Monday, March 4, 2013

Knowledge and Human Identity

Piet Mondrian - Composition for No. 1

The procession of successive generations through varied civilizations has reaped thousands of years of accumulated human experience recorded as written knowledge, a rising foundation of understanding from which all future advancement is built.  One extraordinary result of this process of intellectual growth, beyond the assimilation of vast new libraries of information and their attendant concepts, is the expansion of hitherto unrealized capacities involving human reason and associated mental powers. 

A biologically modern human, equal in potential with any human of today, but living tens of thousands of years ago would have no inkling of his power to read a bewildering array of abstract symbols as easily as hearing the spoken word or that he possesses an enormous capacity for absorbing vast amounts of information and translating them into an understanding of general concepts or that he has the ability to perform highly technical skills demanding painstaking precision and concentration.  These appreciations would never be know to primitive man because he had yet to develop within a society capable of investing enormous time and resources into his mental development.  The fascinating possibility of unleashing new human mental potential still exists as civilization’s acquisition of knowledge picks up its already torrid pace.
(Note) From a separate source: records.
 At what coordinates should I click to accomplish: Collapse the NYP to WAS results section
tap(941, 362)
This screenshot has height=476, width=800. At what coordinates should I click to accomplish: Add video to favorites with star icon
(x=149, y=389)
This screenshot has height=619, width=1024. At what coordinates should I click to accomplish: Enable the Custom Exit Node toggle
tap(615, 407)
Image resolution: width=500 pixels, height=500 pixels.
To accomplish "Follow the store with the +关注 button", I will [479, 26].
All biological organisms respond in various degrees to their surrounding environment.  More complex animals, particularly vertebrates, are capable of learning and retaining particular pieces of information.  They familiarize themselves with their surroundings and they learn to locate themselves in relation to their home, their food source and areas of possible danger.  They learn survival tasks.  They identify other individuals.  They do not appear capable of understanding concepts.  The understanding that all animals are born has no baring on survival.  Prey is to be eaten and there is no need to think beyond the fact that it is food.  All animals respond to fear but, beyond that, it is unlikely any animal other than man considers the certainty of their own inevitable death.  Life as a concept is an unnecessary consideration for an animal to exist.  A wolf, a deer, a hawk considers its present circumstance in regards to need, urges, opportunity and danger and then acts accordingly.  Who am I?  What meaning is there to existence?  These aren’t questions they likely entertain.  What survival benefit is there to such an inquiry? 
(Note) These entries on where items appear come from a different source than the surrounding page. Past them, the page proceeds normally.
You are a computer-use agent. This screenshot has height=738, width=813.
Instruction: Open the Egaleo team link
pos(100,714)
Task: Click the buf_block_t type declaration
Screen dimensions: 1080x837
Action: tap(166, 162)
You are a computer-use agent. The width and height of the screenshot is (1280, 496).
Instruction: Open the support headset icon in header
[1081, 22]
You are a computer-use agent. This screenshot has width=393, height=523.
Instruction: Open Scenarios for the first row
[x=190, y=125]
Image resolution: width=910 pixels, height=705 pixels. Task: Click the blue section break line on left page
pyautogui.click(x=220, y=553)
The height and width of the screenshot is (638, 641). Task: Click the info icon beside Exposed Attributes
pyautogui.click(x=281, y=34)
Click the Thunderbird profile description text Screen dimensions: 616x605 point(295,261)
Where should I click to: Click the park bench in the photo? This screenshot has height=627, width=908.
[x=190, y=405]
When did we as a human animal form first arrive at this point of self-inquiry?  Is there the germ of philosophical question in the face of a zoo gorilla?  What Darwinian evolutionary motivation is involved in the search for meaning in existence?  Is the concern for meaning associated with the elemental desire for the survival of self?  Yes.  Obviously human consciousness has crossed a bridge and entered a realm where physical survival has manifested itself to a level of concern for individual identity.  We have moved beyond an instinct for physical preservation to developing a sense that our sovereign existence is rooted in a unique individual identity of greater value than our corporal body of tissue, nerve and bone.  Our emotional response to being confronted by a hungry lion would be that of a deer – a flight to survive.  The deer, though, does not experience our concept of self.  It probably has little, if any, self awareness as we understand it.  As a member of the animal kingdom we seem uniquely self conscious.  As Rene Descartes said, “I think, therefore I am.”  We regard ourselves as a self-evident proposition.  It is one of the few certainties of our existence.